- **Prompt**
Turn the material into a JSON list of strings with one string per line and no blank lines. Begin at the start of the material and stop after the line that contains "Action: click(x=19, y=15)", leaving out the pictures.
===============
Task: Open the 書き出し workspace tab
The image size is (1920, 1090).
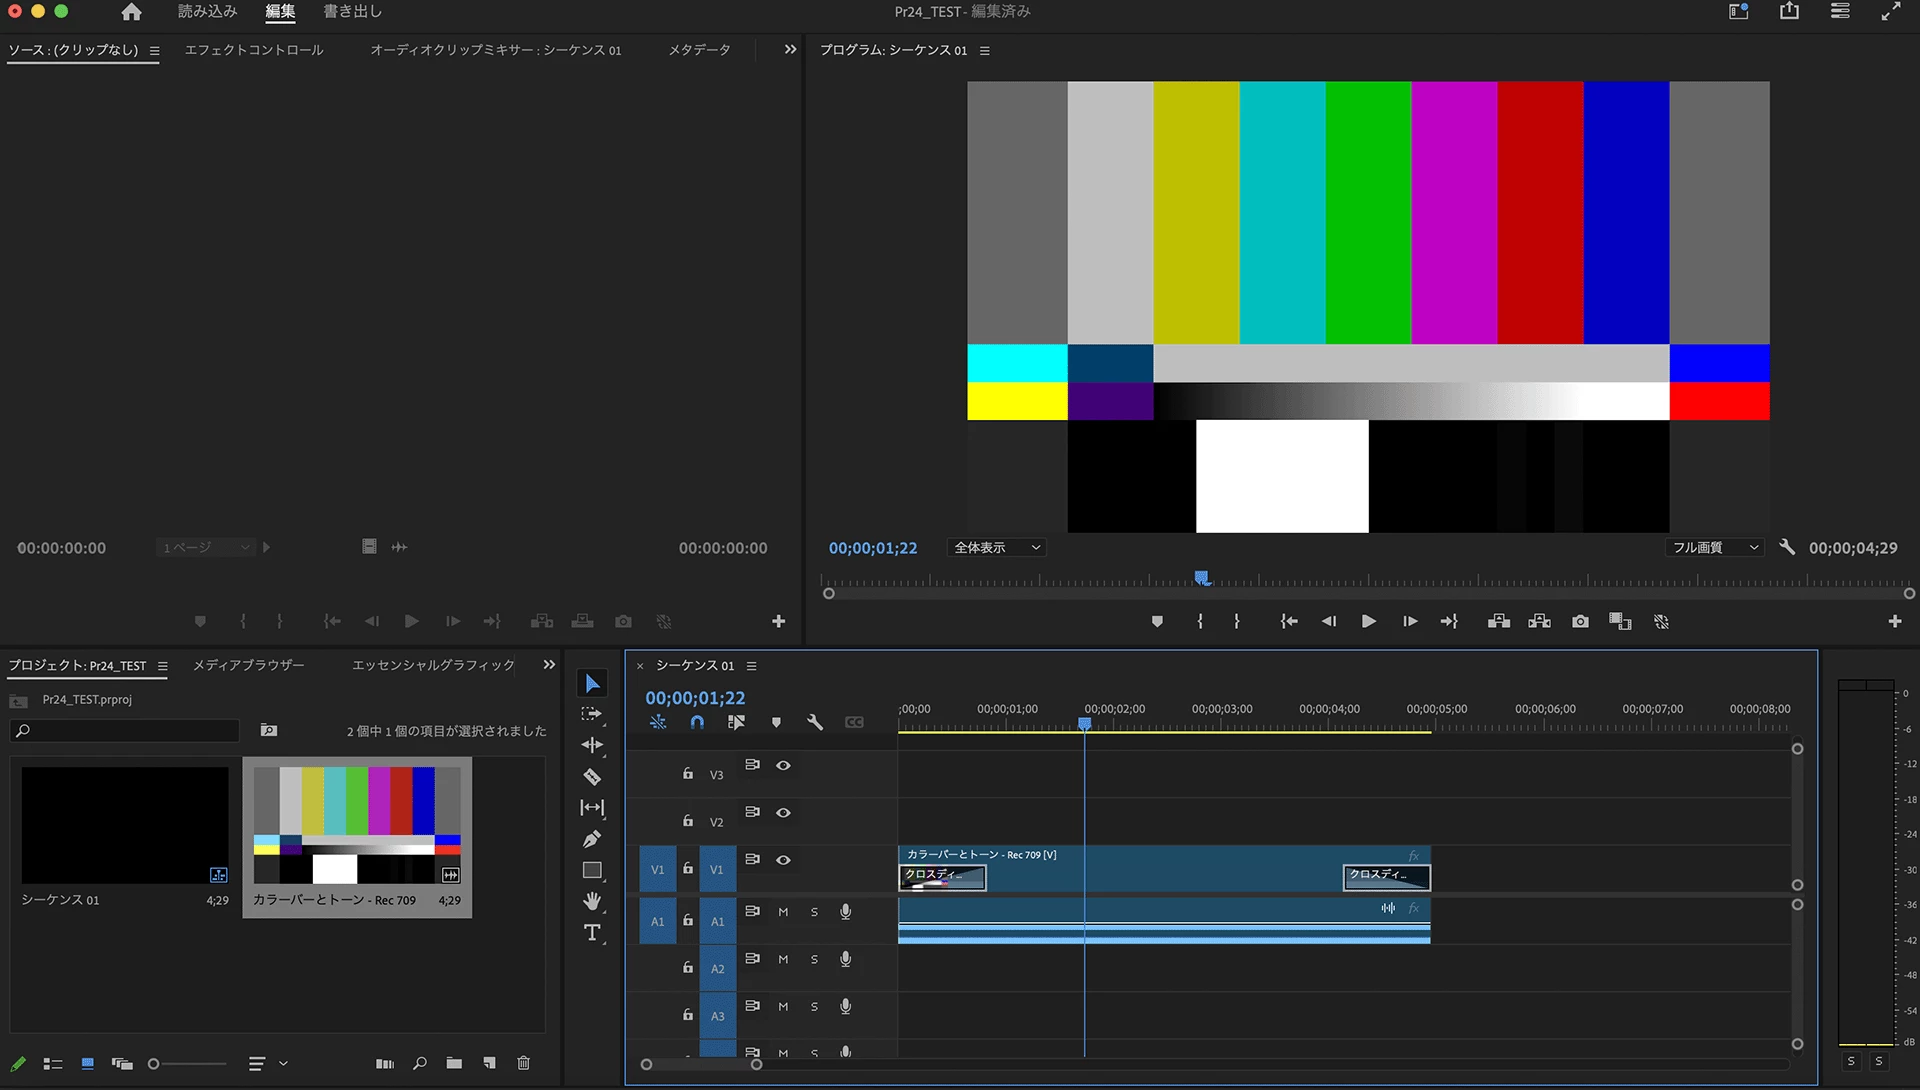Action: click(x=352, y=12)
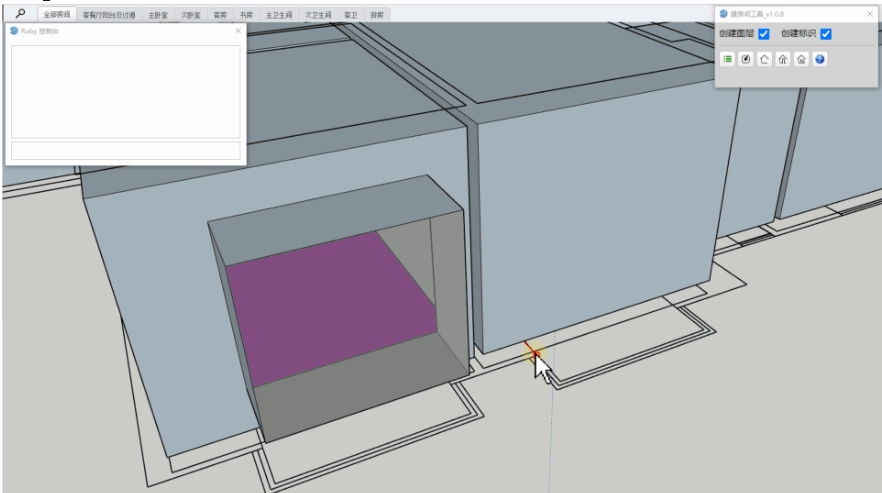The image size is (882, 493).
Task: Click the magnifier search icon
Action: click(x=19, y=15)
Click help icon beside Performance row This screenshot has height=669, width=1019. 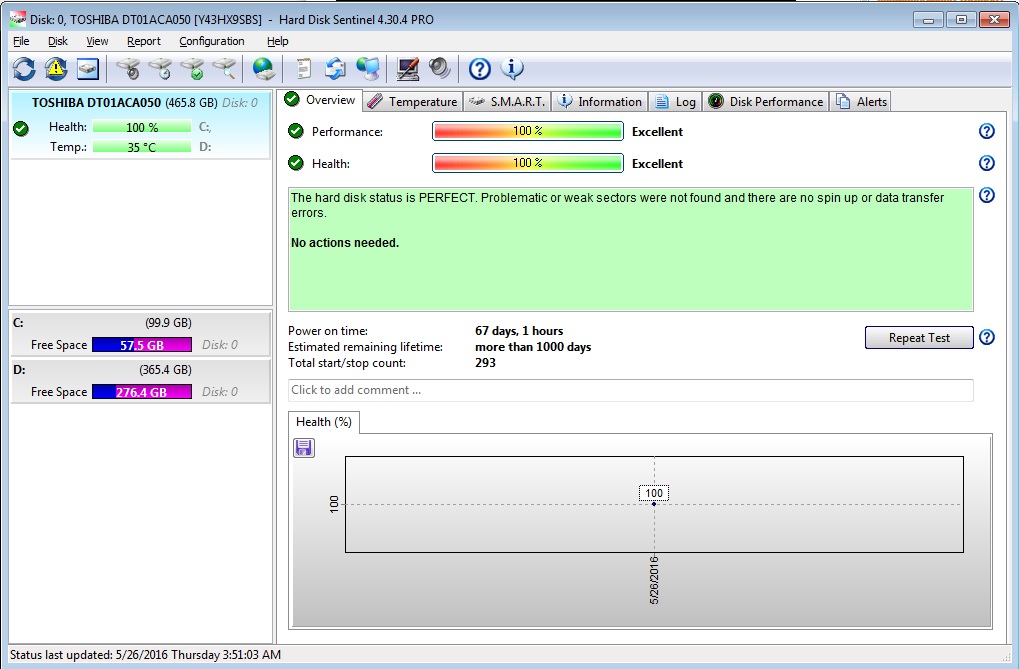pyautogui.click(x=986, y=132)
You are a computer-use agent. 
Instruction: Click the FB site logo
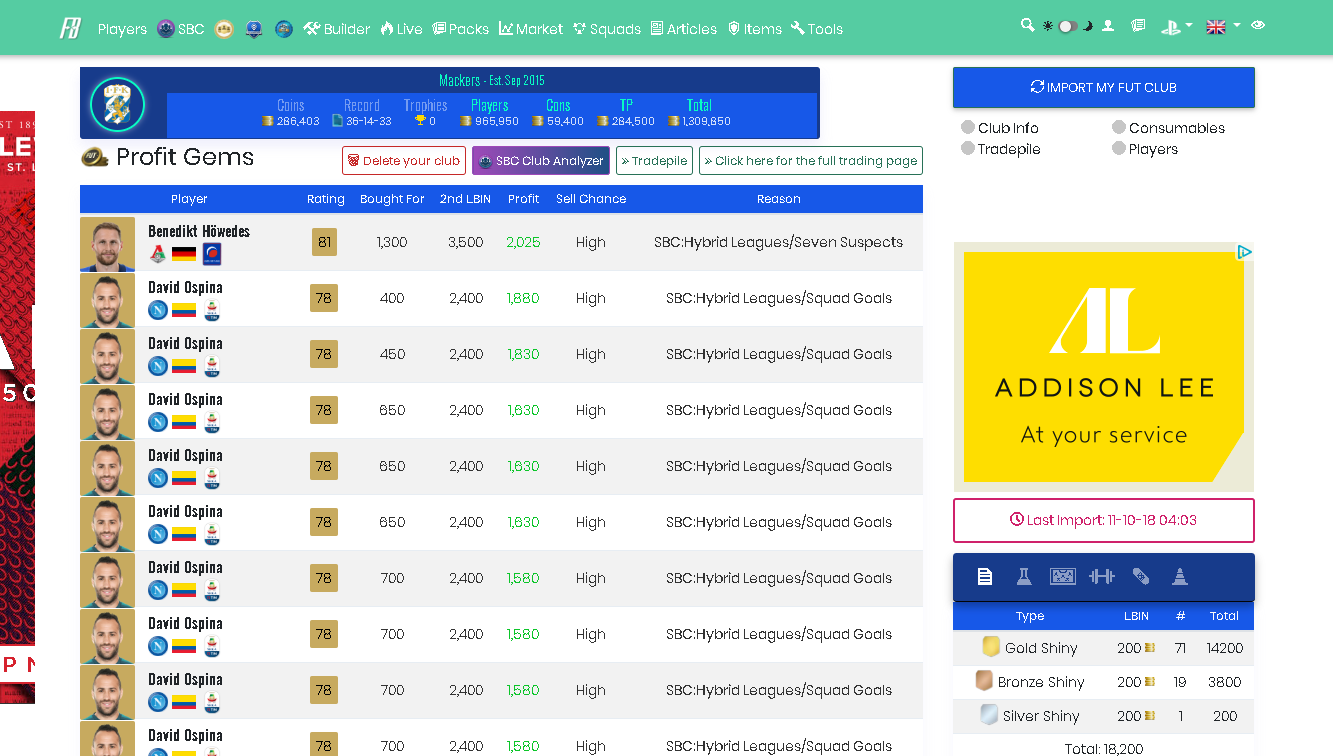point(70,28)
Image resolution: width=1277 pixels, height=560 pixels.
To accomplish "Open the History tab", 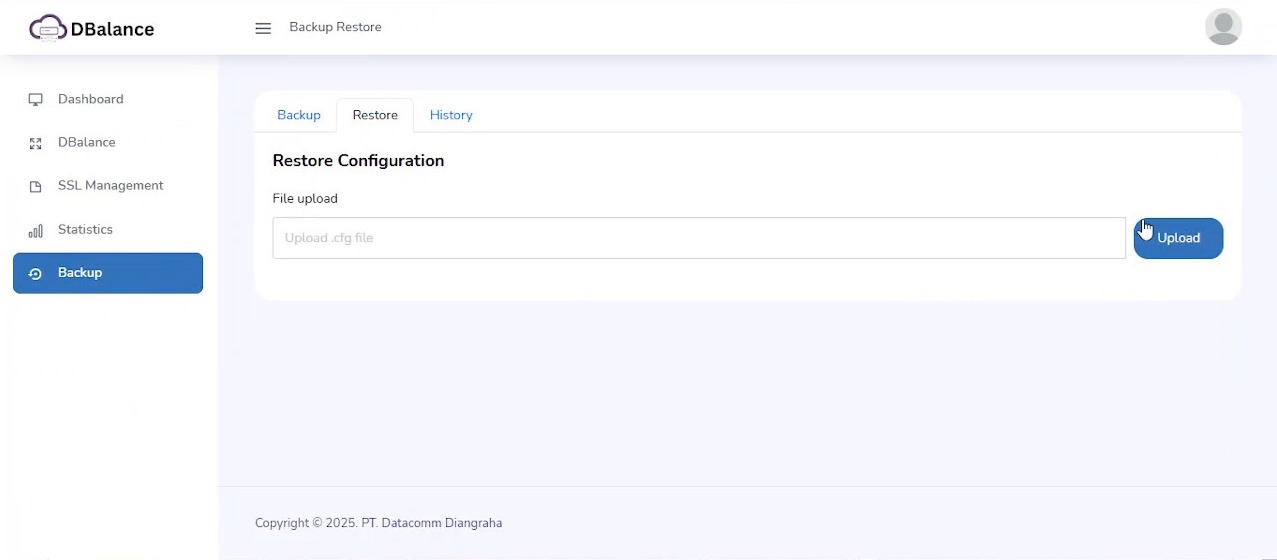I will tap(451, 115).
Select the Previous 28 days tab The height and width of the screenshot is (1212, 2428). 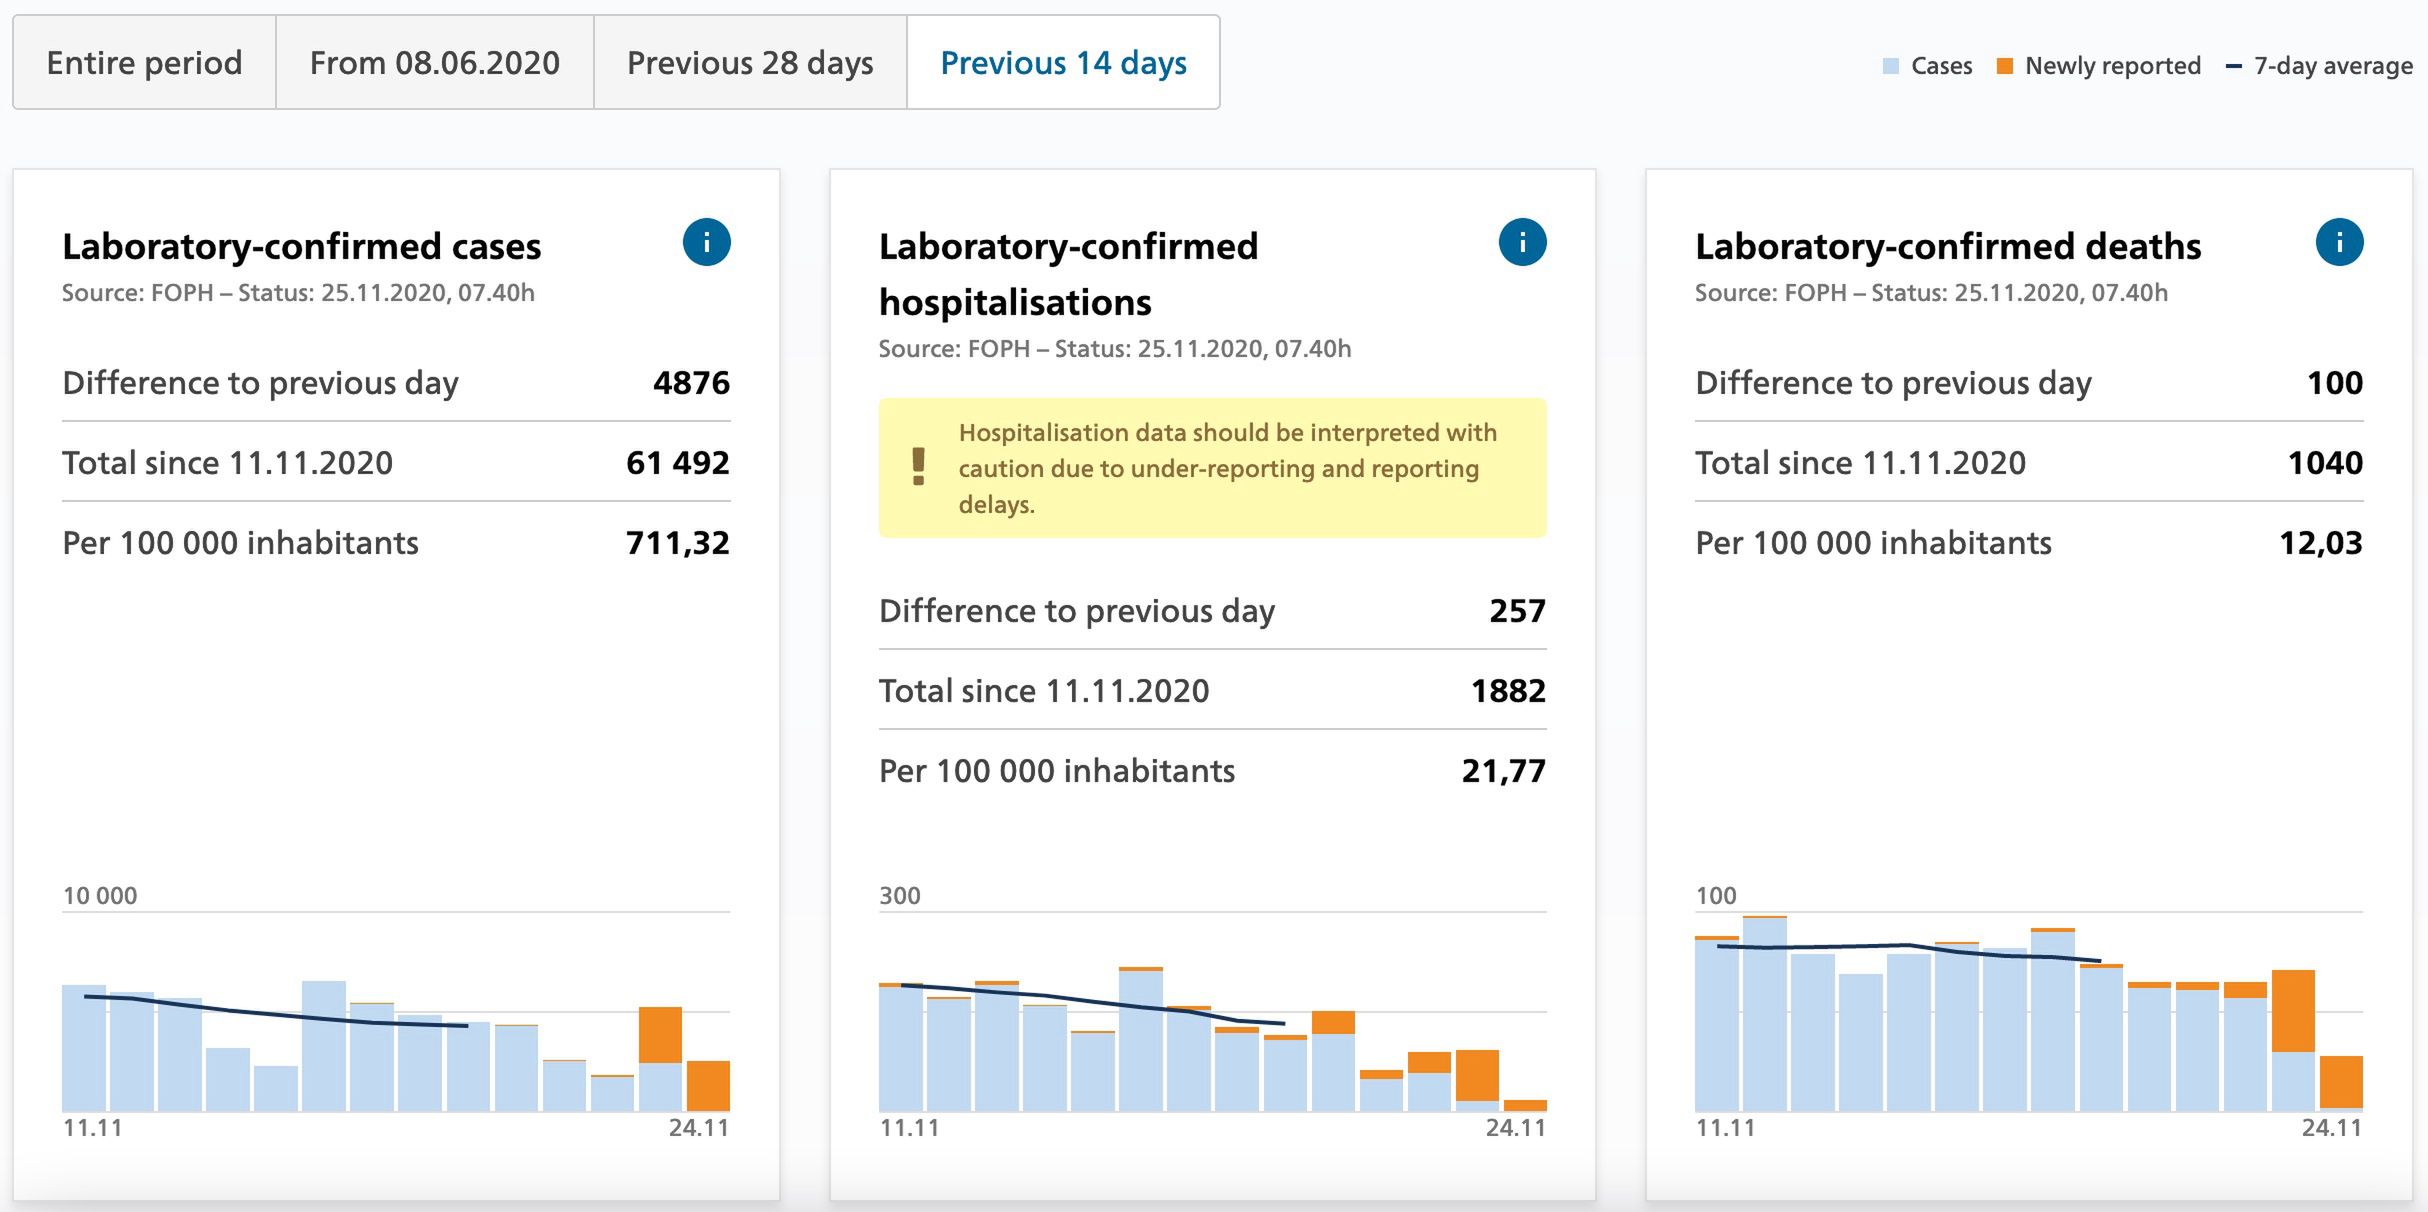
===============
- **Worked answer**
[
  "Task: Open the 書き出し workspace tab",
  "The image size is (1920, 1090).",
  "Action: click(x=352, y=12)",
  "The image size is (882, 493).",
  "Task: Click the magnifier search icon",
  "Action: click(x=19, y=15)"
]